* Task *
Reproduce every row below word for word, keeping them in their original order.

[Data on locating visible targets]
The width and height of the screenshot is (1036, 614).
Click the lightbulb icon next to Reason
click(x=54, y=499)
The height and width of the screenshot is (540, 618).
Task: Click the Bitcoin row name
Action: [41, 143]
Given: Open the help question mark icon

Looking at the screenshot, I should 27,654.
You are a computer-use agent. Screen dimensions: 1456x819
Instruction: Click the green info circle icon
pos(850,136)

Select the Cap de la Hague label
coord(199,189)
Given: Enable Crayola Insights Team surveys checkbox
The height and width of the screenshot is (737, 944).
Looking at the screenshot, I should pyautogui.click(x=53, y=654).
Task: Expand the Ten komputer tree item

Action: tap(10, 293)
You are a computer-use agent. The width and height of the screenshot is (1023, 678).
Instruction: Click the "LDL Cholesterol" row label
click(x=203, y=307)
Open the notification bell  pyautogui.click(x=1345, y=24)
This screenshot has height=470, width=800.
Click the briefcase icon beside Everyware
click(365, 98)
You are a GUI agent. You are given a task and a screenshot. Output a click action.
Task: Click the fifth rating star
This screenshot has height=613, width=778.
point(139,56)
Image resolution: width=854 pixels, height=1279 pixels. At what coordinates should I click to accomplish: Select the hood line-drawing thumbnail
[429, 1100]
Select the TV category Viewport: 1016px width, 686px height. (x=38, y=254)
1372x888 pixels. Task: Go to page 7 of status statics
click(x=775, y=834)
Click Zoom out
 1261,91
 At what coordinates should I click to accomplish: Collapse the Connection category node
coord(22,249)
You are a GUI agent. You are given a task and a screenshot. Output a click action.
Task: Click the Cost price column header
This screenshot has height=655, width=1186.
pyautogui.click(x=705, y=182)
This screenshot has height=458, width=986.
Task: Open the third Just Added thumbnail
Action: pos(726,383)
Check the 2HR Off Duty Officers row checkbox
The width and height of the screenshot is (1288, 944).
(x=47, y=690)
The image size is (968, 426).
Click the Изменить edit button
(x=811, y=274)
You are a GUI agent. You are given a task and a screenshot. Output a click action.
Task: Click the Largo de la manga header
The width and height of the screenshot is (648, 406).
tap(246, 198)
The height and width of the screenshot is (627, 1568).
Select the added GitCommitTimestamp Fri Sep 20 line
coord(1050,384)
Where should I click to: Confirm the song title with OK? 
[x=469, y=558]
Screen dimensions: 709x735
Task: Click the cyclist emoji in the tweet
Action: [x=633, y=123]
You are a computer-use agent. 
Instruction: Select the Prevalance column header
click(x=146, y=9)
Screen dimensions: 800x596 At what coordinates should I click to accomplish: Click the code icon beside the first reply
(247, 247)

* Result *
The width and height of the screenshot is (1036, 614).
Click the lightbulb icon next to Reason
click(x=54, y=499)
The height and width of the screenshot is (540, 618).
Task: Click the Bitcoin row name
Action: [41, 143]
Given: Open the help question mark icon

Looking at the screenshot, I should 27,654.
You are a computer-use agent. Screen dimensions: 1456x819
Instruction: Click the green info circle icon
pos(850,136)

Select the Cap de la Hague label
coord(199,189)
Given: Enable Crayola Insights Team surveys checkbox
The height and width of the screenshot is (737, 944).
Looking at the screenshot, I should pyautogui.click(x=53, y=654).
Task: Expand the Ten komputer tree item

Action: tap(10, 293)
You are a computer-use agent. The width and height of the screenshot is (1023, 678).
Instruction: Click the "LDL Cholesterol" row label
click(x=203, y=307)
Open the notification bell  pyautogui.click(x=1345, y=24)
This screenshot has height=470, width=800.
Click the briefcase icon beside Everyware
click(365, 98)
You are a GUI agent. You are given a task and a screenshot. Output a click action.
Task: Click the fifth rating star
This screenshot has height=613, width=778.
point(139,56)
Image resolution: width=854 pixels, height=1279 pixels. At what coordinates should I click to accomplish: Select the hood line-drawing thumbnail
[429, 1100]
Select the TV category Viewport: 1016px width, 686px height. (x=38, y=254)
1372x888 pixels. Task: Go to page 7 of status statics
click(x=775, y=834)
Click Zoom out
 1261,91
 At what coordinates should I click to accomplish: Collapse the Connection category node
coord(22,249)
You are a GUI agent. You are given a task and a screenshot. Output a click action.
Task: Click the Cost price column header
This screenshot has height=655, width=1186.
pyautogui.click(x=705, y=182)
This screenshot has height=458, width=986.
Task: Open the third Just Added thumbnail
Action: pos(726,383)
Check the 2HR Off Duty Officers row checkbox
The width and height of the screenshot is (1288, 944).
(x=47, y=690)
The image size is (968, 426).
Click the Изменить edit button
(x=811, y=274)
You are a GUI agent. You are given a task and a screenshot. Output a click action.
Task: Click the Largo de la manga header
The width and height of the screenshot is (648, 406).
tap(246, 198)
The height and width of the screenshot is (627, 1568).
Select the added GitCommitTimestamp Fri Sep 20 line
coord(1050,384)
Where should I click to: Confirm the song title with OK? 
[x=469, y=558]
Screen dimensions: 709x735
Task: Click the cyclist emoji in the tweet
Action: [x=633, y=123]
You are a computer-use agent. 
Instruction: Select the Prevalance column header
click(x=146, y=9)
Screen dimensions: 800x596 At what coordinates should I click to accomplish: Click the code icon beside the first reply
(247, 247)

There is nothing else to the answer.